• 摘要: 针对相似背景干扰场景下目标检测精度低、实时性不强等问题,提出了一种基于改进RT-DETR的目标检测算法。分析了浮点运算量(floating point operations, FLOPs)和每秒浮点运算次数(floating point operations per second, FLOPS)对实时性的影响,采用速度、效率和轻量化方面都表现出色的FasterNet模块作为主干网络,实现了网络结构轻量化、算法实时性的提升。引入了能够处理图像高频和低频特征的HiLo (high frequency attention and low frequency attention)模块作为尺度内融合模块,实现了算法检测精度和抗干扰能力的提升。选取相似背景干扰场景下的CAMO-D数据集、CottonInsect数据集和自建病虫害数据集展开实验,结果表明相对于RT-DETR (real-time detection transformer)算法,本文算法检测准确率分别提高了8.0%、6.6%和9.0%,F1分数分别提高了13.8%、3.2%和4.2%。在保持帧率基本不变的情况下,浮点运算量减少了49.6%,参数量减少了45.7%,计算准确性和效率方面提升明显。
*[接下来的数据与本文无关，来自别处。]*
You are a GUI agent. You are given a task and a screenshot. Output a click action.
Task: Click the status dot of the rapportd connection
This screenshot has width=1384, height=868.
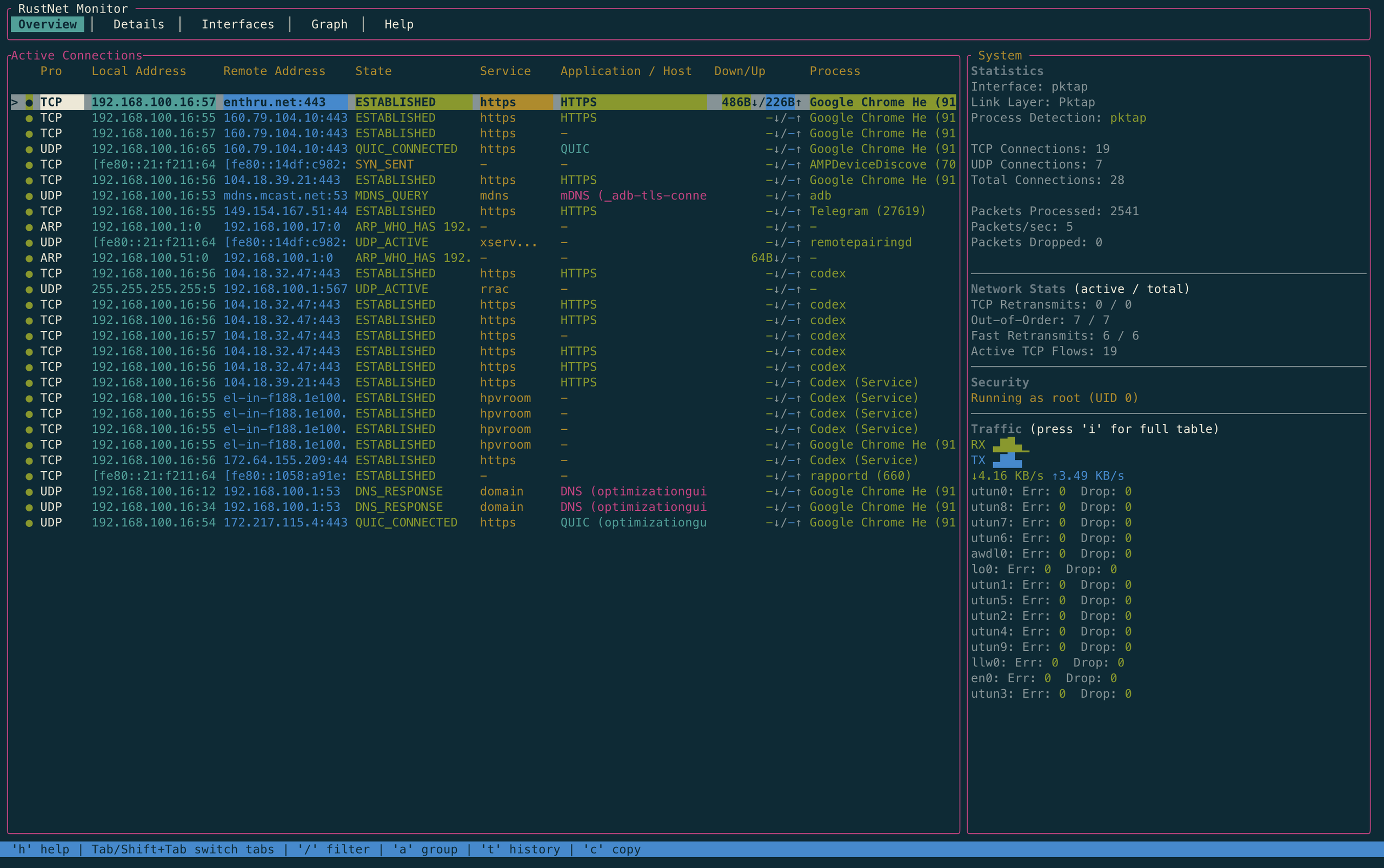(29, 476)
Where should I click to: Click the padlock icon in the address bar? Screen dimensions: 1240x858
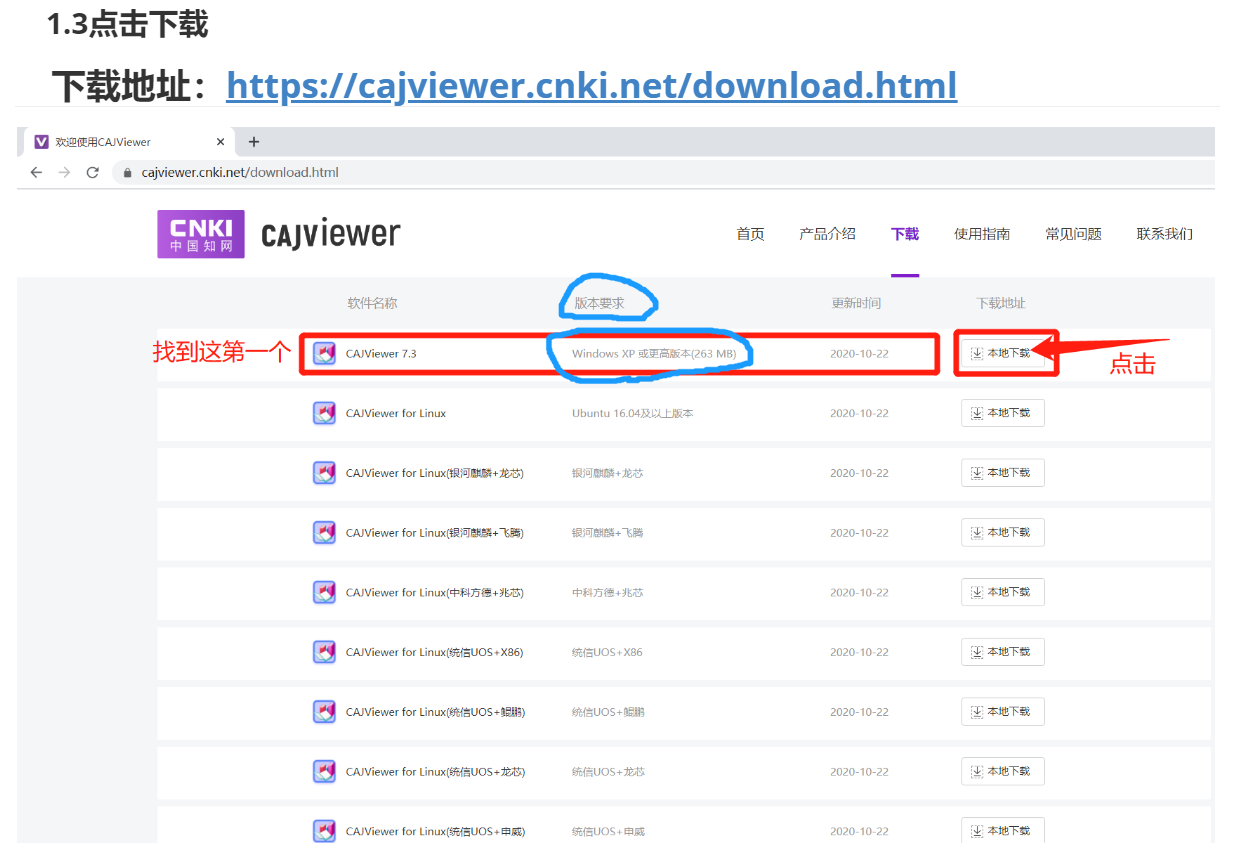pos(126,172)
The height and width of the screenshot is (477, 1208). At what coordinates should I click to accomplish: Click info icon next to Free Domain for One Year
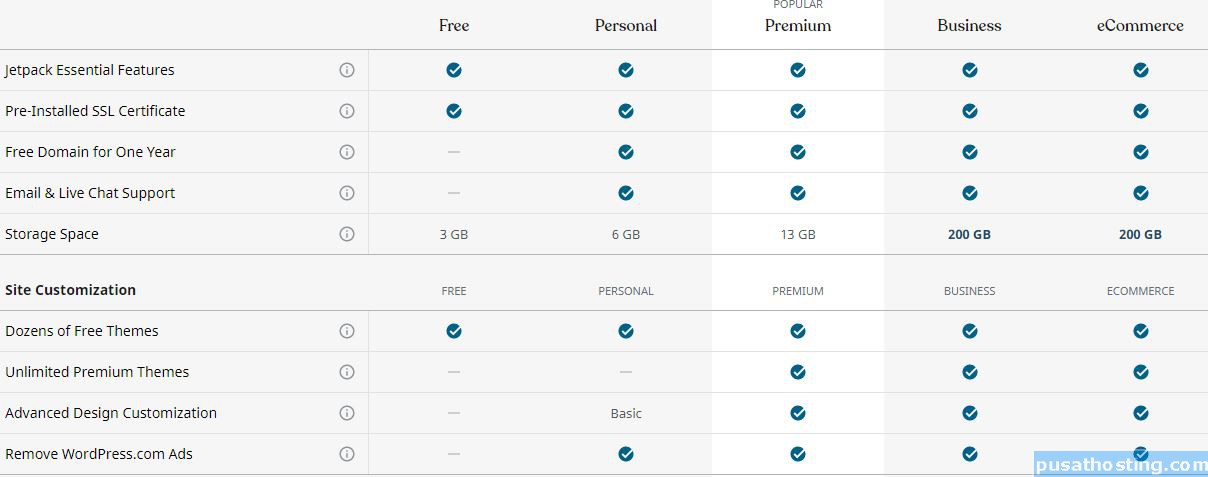pos(347,152)
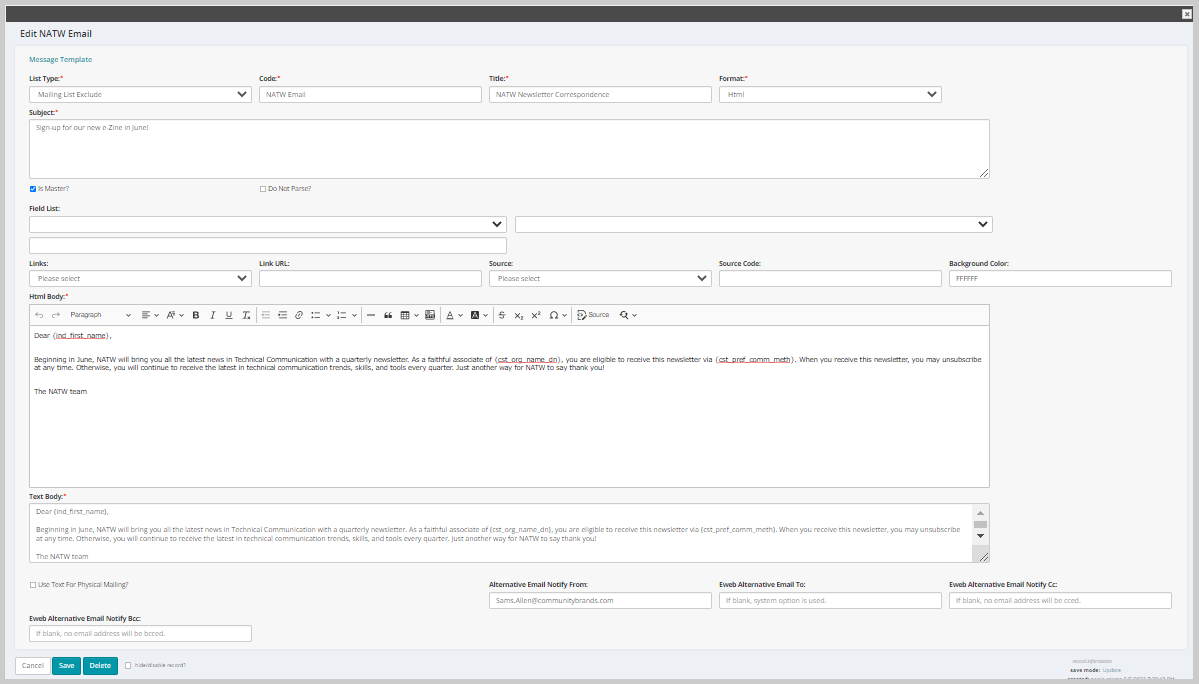Image resolution: width=1199 pixels, height=684 pixels.
Task: Click the superscript icon in the editor toolbar
Action: click(x=534, y=314)
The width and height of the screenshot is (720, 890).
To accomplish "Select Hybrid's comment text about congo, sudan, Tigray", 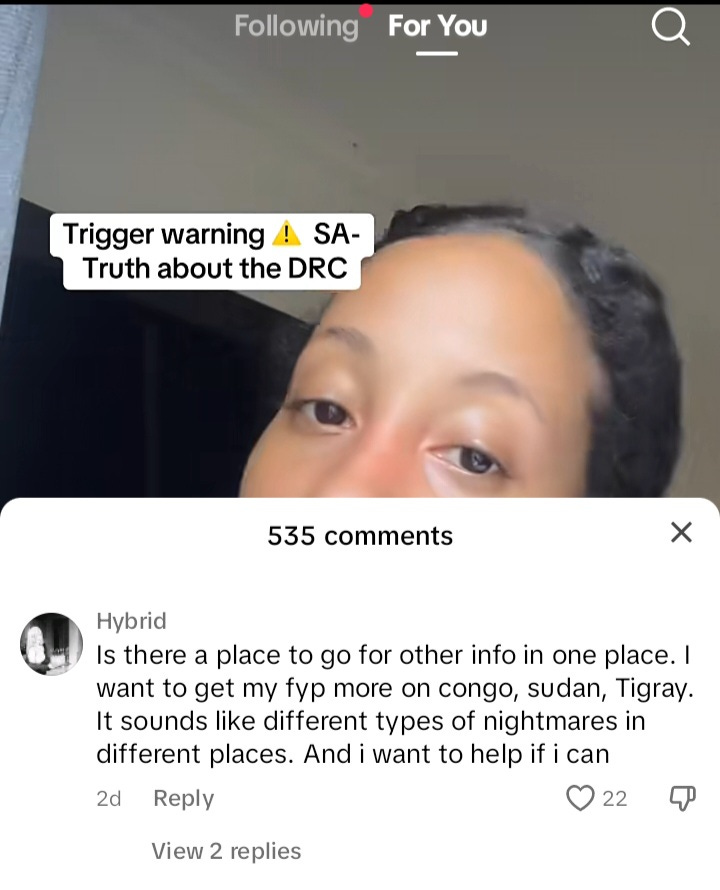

本文算法能有效应对相似背景干扰下的目标检测挑战,可以应用于更加广泛的实际场景。

       

      Abstract: In response to the problems of low detection precision and poor real-time performance caused by the extreme similarity between object and background in complex scenarios, an object detection algorithm based on improved RT-DETR is proposed. The influence of FLOPs (floating point operations) and FLOPS (floating point operations per second) on real-time performance is analyzed. FasterNet module, which is excellent in speed, efficiency and lightweight, is used as the backbone network to realize a lightweight network structure and real-time algorithm improvement. The HiLo (high- and low-frequency attention) module, which can process high-frequency and low-frequency image features simultaneously, is introduced as the intra-scale fusion module to improve algorithm detection precision and anti-interference ability. Experiments are carried out on CAMO-D, CottonInsect and a self-built pest and disease dataset in complex scenarios, and the results show that the improved algorithm is superior to the RT-DETR (real time detection transformer) algorithm in that the detection precision has increased by 8.0%, 6.6%, and 9.0%, and F1 score has increased by 13.8%, 4.2%, and 3.2%, respectively. Under the premise of frame rate being unchanged, the floating-point operations of the improved algorithm have reduced by 49.6%, and number of parameters reduced by 45.7%, which makes the calculation accuracy and efficiency improve significantly. The algorithm effectively addresses the challenge of object detection under similar background interference and holds promise for broader application in various practical scenarios.